- **About this exercise**
Search the material below for "Coral" and copy every line where it occurs.

== Segment start ==

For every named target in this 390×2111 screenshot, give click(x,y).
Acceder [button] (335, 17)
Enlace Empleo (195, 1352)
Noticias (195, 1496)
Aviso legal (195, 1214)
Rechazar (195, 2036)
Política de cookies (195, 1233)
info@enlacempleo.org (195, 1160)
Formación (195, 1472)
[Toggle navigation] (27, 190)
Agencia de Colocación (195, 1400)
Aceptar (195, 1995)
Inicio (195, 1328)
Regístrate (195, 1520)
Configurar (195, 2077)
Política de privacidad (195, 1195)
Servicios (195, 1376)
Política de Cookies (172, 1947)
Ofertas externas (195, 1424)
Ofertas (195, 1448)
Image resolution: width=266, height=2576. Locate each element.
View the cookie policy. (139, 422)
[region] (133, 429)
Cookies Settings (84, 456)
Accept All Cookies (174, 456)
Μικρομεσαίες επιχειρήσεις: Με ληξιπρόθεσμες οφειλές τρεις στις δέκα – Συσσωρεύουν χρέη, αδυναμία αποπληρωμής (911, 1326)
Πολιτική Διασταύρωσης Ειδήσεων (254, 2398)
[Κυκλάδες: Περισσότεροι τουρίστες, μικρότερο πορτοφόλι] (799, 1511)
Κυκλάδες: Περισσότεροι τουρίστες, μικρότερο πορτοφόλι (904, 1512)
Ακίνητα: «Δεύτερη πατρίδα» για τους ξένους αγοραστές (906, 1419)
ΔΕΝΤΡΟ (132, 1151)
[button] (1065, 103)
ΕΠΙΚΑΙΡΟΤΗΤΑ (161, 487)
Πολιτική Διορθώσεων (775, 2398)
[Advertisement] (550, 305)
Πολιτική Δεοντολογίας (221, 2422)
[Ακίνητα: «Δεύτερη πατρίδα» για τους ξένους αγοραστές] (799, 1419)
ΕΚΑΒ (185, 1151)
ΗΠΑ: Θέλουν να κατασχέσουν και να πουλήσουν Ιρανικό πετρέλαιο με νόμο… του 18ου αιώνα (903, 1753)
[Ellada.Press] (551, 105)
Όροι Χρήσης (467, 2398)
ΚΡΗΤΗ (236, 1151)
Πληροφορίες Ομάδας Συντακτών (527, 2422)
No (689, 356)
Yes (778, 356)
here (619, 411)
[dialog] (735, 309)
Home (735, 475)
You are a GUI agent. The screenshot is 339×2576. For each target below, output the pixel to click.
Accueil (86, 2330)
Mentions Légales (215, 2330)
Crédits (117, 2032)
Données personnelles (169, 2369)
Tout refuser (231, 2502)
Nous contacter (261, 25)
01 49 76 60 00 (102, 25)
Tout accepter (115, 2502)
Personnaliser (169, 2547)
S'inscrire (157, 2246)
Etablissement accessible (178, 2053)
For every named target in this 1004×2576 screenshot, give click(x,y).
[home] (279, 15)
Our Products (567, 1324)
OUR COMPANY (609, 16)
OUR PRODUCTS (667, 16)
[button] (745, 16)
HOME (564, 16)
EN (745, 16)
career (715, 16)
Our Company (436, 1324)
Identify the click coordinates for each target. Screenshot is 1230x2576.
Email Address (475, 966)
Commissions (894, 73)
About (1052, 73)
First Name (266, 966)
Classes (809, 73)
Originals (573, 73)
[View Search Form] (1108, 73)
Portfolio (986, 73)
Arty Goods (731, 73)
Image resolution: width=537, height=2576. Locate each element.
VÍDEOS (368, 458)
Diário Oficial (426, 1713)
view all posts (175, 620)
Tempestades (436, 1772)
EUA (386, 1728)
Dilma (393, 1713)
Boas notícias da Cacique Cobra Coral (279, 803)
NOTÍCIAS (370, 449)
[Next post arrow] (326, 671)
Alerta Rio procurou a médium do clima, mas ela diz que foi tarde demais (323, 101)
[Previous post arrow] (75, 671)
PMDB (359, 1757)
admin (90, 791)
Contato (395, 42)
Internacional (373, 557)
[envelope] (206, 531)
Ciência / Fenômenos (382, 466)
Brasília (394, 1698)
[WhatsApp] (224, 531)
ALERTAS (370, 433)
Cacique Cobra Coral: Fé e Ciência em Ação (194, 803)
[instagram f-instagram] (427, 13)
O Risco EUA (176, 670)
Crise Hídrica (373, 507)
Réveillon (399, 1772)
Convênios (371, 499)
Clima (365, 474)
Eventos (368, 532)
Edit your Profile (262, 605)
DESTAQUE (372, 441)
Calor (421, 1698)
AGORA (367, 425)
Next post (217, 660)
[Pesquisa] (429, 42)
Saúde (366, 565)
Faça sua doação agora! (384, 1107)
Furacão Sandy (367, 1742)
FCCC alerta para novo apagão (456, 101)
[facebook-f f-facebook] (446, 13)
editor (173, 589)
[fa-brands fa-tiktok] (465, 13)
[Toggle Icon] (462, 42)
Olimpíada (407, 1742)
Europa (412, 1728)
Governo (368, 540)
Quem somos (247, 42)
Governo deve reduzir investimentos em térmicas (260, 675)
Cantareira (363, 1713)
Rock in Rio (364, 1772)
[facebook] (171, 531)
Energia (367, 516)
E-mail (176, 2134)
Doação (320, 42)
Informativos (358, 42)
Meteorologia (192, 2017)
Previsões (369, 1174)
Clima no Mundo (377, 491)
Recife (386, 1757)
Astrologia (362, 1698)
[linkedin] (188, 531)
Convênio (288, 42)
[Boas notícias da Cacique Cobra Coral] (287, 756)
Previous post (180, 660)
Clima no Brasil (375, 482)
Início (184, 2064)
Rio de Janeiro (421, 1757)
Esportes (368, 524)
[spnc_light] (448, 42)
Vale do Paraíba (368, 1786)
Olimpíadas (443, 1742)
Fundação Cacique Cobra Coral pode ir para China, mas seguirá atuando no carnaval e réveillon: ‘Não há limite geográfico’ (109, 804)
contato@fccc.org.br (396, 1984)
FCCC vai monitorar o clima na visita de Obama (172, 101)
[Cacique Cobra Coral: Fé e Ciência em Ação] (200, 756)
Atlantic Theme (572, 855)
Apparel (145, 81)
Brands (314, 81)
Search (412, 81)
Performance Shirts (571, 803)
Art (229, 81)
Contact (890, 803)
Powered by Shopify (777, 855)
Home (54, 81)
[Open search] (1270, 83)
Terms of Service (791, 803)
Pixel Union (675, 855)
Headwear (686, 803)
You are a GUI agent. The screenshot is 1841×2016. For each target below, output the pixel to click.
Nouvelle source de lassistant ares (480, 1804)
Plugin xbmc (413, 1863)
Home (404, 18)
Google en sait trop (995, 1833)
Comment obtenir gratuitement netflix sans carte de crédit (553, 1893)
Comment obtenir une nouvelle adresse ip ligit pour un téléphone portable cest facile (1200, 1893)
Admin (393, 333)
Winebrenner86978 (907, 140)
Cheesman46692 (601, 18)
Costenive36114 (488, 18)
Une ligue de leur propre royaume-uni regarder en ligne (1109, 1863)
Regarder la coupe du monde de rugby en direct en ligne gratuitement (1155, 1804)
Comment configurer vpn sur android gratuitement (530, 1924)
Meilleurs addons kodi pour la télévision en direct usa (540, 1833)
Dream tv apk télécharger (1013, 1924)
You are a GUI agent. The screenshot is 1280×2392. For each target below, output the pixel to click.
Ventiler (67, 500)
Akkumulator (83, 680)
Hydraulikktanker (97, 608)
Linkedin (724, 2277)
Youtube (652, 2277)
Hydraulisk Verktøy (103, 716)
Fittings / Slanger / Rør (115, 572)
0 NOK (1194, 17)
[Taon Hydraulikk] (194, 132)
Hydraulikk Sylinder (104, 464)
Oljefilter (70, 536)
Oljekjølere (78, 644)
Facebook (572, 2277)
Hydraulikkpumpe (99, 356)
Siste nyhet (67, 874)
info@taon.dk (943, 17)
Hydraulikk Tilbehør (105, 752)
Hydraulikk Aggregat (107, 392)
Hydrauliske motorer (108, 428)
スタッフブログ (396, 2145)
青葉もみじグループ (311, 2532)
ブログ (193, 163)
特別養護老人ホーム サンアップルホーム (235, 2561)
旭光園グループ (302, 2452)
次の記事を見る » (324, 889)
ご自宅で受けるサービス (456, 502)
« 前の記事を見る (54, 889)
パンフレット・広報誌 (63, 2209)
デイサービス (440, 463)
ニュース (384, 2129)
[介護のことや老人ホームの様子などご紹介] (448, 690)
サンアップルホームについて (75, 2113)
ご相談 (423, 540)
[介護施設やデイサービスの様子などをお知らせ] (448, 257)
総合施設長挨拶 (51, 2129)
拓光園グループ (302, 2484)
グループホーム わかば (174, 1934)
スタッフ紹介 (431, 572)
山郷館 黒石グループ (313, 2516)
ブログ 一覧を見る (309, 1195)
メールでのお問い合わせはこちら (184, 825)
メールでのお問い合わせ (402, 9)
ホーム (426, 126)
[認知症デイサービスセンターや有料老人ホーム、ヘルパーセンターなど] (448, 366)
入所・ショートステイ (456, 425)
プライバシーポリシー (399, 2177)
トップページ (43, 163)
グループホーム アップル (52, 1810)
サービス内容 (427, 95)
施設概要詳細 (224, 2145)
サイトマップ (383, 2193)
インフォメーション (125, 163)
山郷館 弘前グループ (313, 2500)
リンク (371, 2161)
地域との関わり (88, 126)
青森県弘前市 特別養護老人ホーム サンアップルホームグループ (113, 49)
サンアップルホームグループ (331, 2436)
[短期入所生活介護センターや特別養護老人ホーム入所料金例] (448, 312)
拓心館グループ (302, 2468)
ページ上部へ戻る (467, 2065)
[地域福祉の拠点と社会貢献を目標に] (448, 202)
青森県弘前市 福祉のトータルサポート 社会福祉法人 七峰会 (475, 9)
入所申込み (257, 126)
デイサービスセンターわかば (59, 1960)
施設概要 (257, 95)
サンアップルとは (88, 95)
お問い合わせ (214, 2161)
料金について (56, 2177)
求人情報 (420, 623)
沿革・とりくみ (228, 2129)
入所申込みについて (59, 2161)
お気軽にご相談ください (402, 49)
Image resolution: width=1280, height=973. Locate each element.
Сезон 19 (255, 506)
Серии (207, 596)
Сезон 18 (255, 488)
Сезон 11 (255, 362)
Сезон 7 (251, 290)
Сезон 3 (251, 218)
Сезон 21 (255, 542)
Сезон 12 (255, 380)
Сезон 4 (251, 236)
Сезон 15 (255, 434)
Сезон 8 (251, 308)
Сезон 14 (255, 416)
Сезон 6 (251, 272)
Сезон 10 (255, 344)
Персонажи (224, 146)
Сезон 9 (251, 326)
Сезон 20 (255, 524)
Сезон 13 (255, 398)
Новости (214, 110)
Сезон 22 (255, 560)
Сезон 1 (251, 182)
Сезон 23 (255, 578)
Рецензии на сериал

== Segment end ==

- **Exercise solution**
Boas notícias da Cacique Cobra Coral (279, 803)
Cacique Cobra Coral: Fé e Ciência em Ação (194, 803)
[Boas notícias da Cacique Cobra Coral] (287, 756)
Fundação Cacique Cobra Coral pode ir para China, mas seguirá atuando no carnaval e réveillon: ‘Não há limite geográfico’ (109, 804)
[Cacique Cobra Coral: Fé e Ciência em Ação] (200, 756)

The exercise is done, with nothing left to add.